====== GIVEN DATA ======

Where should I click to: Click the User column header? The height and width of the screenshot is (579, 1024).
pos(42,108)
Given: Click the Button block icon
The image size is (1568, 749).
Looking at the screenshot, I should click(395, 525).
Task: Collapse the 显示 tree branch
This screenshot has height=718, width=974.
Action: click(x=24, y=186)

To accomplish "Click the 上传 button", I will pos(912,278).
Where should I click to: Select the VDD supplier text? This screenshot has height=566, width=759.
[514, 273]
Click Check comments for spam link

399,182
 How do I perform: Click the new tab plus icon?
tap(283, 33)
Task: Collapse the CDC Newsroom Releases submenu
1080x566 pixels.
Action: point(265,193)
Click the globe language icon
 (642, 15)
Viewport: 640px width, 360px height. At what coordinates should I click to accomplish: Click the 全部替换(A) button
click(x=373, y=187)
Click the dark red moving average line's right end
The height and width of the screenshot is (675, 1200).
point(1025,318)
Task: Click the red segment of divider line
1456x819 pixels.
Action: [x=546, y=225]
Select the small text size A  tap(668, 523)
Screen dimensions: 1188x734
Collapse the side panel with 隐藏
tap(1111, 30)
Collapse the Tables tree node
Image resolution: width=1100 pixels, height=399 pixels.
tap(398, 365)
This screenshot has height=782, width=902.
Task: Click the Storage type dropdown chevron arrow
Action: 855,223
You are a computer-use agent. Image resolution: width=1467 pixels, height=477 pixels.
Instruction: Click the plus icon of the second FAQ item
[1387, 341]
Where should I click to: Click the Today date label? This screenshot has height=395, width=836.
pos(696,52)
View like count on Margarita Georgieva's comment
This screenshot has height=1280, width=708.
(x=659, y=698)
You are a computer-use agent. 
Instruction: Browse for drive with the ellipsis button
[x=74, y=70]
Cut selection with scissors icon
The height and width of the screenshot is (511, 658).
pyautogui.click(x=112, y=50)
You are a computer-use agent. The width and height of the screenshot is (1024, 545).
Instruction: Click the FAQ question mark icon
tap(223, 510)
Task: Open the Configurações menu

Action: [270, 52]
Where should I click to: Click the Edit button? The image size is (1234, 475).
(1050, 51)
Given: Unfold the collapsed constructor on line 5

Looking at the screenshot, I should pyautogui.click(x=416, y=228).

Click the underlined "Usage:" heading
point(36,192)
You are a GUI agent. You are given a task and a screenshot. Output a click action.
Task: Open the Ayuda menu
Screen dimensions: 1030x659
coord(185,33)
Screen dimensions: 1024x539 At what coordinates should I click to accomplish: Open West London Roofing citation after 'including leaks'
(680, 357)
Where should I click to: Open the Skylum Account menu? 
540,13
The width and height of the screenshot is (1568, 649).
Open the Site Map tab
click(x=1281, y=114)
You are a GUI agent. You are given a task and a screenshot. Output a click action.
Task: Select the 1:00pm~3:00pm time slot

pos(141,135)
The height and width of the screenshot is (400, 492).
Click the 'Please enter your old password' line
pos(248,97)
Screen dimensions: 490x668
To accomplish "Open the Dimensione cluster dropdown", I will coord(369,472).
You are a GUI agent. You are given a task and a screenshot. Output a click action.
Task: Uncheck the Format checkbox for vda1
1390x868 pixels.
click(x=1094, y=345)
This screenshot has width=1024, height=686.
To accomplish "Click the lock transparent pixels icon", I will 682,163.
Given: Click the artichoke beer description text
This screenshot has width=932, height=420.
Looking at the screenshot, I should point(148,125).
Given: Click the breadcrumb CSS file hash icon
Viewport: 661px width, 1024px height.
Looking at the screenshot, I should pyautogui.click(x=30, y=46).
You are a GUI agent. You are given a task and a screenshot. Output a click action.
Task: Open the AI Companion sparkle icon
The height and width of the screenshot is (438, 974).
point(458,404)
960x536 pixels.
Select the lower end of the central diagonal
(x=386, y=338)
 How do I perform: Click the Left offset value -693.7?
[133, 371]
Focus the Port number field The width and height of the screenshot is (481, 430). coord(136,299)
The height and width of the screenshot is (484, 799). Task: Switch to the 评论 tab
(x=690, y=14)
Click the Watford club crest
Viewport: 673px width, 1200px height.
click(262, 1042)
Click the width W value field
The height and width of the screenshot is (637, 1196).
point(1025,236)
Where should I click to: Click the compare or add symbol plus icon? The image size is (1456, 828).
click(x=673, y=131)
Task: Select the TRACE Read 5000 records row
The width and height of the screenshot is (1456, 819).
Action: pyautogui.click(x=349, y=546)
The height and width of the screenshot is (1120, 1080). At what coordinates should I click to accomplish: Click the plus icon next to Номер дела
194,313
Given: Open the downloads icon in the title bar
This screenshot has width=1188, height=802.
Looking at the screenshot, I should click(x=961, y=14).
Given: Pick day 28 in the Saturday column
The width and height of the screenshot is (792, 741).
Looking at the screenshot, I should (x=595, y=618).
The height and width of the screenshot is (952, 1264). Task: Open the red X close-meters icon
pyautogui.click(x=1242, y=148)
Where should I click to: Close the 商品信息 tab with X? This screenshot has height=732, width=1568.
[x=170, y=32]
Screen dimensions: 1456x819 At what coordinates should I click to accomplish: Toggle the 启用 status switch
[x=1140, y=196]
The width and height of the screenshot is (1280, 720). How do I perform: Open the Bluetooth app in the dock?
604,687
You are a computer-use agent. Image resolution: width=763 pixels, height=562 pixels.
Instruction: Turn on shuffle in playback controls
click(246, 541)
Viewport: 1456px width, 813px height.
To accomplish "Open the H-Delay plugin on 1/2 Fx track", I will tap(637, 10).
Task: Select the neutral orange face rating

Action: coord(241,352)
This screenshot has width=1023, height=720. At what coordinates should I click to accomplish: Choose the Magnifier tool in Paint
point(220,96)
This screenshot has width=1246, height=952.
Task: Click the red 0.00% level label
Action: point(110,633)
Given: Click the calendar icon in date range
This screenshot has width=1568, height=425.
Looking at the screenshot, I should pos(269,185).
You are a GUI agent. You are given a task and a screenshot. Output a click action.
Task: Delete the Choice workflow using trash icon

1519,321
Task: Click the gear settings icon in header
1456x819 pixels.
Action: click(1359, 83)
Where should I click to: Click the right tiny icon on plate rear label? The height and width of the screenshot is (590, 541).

======

§ **TASK OBJECTIVE**: Copy every row above word for word.

§ **ANSWER TO THIS EXERCISE**:
Where should I click to: Click the User column header? The height and width of the screenshot is (579, 1024).
pos(42,108)
Given: Click the Button block icon
The image size is (1568, 749).
Looking at the screenshot, I should click(395, 525).
Task: Collapse the 显示 tree branch
This screenshot has height=718, width=974.
Action: click(x=24, y=186)

To accomplish "Click the 上传 button", I will pos(912,278).
Where should I click to: Select the VDD supplier text? This screenshot has height=566, width=759.
[514, 273]
Click Check comments for spam link

399,182
 How do I perform: Click the new tab plus icon?
tap(283, 33)
Task: Collapse the CDC Newsroom Releases submenu
1080x566 pixels.
Action: point(265,193)
Click the globe language icon
 (642, 15)
Viewport: 640px width, 360px height. At what coordinates should I click to accomplish: Click the 全部替换(A) button
click(x=373, y=187)
Click the dark red moving average line's right end
The height and width of the screenshot is (675, 1200).
point(1025,318)
Task: Click the red segment of divider line
1456x819 pixels.
Action: [x=546, y=225]
Select the small text size A  tap(668, 523)
Screen dimensions: 1188x734
Collapse the side panel with 隐藏
tap(1111, 30)
Collapse the Tables tree node
Image resolution: width=1100 pixels, height=399 pixels.
tap(398, 365)
This screenshot has height=782, width=902.
Task: Click the Storage type dropdown chevron arrow
Action: 855,223
You are a computer-use agent. Image resolution: width=1467 pixels, height=477 pixels.
Instruction: Click the plus icon of the second FAQ item
[1387, 341]
Where should I click to: Click the Today date label? This screenshot has height=395, width=836.
pos(696,52)
View like count on Margarita Georgieva's comment
This screenshot has height=1280, width=708.
(x=659, y=698)
You are a computer-use agent. 
Instruction: Browse for drive with the ellipsis button
[x=74, y=70]
Cut selection with scissors icon
The height and width of the screenshot is (511, 658).
pyautogui.click(x=112, y=50)
You are a computer-use agent. The width and height of the screenshot is (1024, 545).
Instruction: Click the FAQ question mark icon
tap(223, 510)
Task: Open the Configurações menu

Action: [270, 52]
Where should I click to: Click the Edit button? The image size is (1234, 475).
(1050, 51)
Given: Unfold the collapsed constructor on line 5

Looking at the screenshot, I should pyautogui.click(x=416, y=228).

Click the underlined "Usage:" heading
point(36,192)
You are a GUI agent. You are given a task and a screenshot. Output a click action.
Task: Open the Ayuda menu
Screen dimensions: 1030x659
coord(185,33)
Screen dimensions: 1024x539 At what coordinates should I click to accomplish: Open West London Roofing citation after 'including leaks'
(680, 357)
Where should I click to: Open the Skylum Account menu? 
540,13
The width and height of the screenshot is (1568, 649).
Open the Site Map tab
click(x=1281, y=114)
You are a GUI agent. You are given a task and a screenshot. Output a click action.
Task: Select the 1:00pm~3:00pm time slot

pos(141,135)
The height and width of the screenshot is (400, 492).
Click the 'Please enter your old password' line
pos(248,97)
Screen dimensions: 490x668
To accomplish "Open the Dimensione cluster dropdown", I will coord(369,472).
You are a GUI agent. You are given a task and a screenshot. Output a click action.
Task: Uncheck the Format checkbox for vda1
1390x868 pixels.
click(x=1094, y=345)
This screenshot has width=1024, height=686.
To accomplish "Click the lock transparent pixels icon", I will 682,163.
Given: Click the artichoke beer description text
This screenshot has width=932, height=420.
Looking at the screenshot, I should point(148,125).
Given: Click the breadcrumb CSS file hash icon
Viewport: 661px width, 1024px height.
Looking at the screenshot, I should pyautogui.click(x=30, y=46).
You are a GUI agent. You are given a task and a screenshot. Output a click action.
Task: Open the AI Companion sparkle icon
The height and width of the screenshot is (438, 974).
point(458,404)
960x536 pixels.
Select the lower end of the central diagonal
(x=386, y=338)
 How do I perform: Click the Left offset value -693.7?
[133, 371]
Focus the Port number field The width and height of the screenshot is (481, 430). coord(136,299)
The height and width of the screenshot is (484, 799). Task: Switch to the 评论 tab
(x=690, y=14)
Click the Watford club crest
Viewport: 673px width, 1200px height.
click(262, 1042)
Click the width W value field
The height and width of the screenshot is (637, 1196).
point(1025,236)
Where should I click to: Click the compare or add symbol plus icon? The image size is (1456, 828).
click(x=673, y=131)
Task: Select the TRACE Read 5000 records row
The width and height of the screenshot is (1456, 819).
Action: pyautogui.click(x=349, y=546)
The height and width of the screenshot is (1120, 1080). At what coordinates should I click to accomplish: Click the plus icon next to Номер дела
194,313
Given: Open the downloads icon in the title bar
This screenshot has width=1188, height=802.
Looking at the screenshot, I should click(x=961, y=14).
Given: Pick day 28 in the Saturday column
The width and height of the screenshot is (792, 741).
Looking at the screenshot, I should (x=595, y=618).
The height and width of the screenshot is (952, 1264). Task: Open the red X close-meters icon
pyautogui.click(x=1242, y=148)
Where should I click to: Close the 商品信息 tab with X? This screenshot has height=732, width=1568.
[x=170, y=32]
Screen dimensions: 1456x819 At what coordinates should I click to accomplish: Toggle the 启用 status switch
[x=1140, y=196]
The width and height of the screenshot is (1280, 720). How do I perform: Open the Bluetooth app in the dock?
604,687
You are a computer-use agent. Image resolution: width=763 pixels, height=562 pixels.
Instruction: Turn on shuffle in playback controls
click(246, 541)
Viewport: 1456px width, 813px height.
To accomplish "Open the H-Delay plugin on 1/2 Fx track", I will tap(637, 10).
Task: Select the neutral orange face rating

Action: coord(241,352)
This screenshot has width=1023, height=720. At what coordinates should I click to accomplish: Choose the Magnifier tool in Paint
point(220,96)
This screenshot has width=1246, height=952.
Task: Click the red 0.00% level label
Action: point(110,633)
Given: Click the calendar icon in date range
This screenshot has width=1568, height=425.
Looking at the screenshot, I should pos(269,185).
You are a GUI agent. You are given a task and a screenshot. Output a click action.
Task: Delete the Choice workflow using trash icon

1519,321
Task: Click the gear settings icon in header
1456x819 pixels.
Action: click(1359, 83)
Where should I click to: Click the right tiny icon on plate rear label? The height and width of the screenshot is (590, 541).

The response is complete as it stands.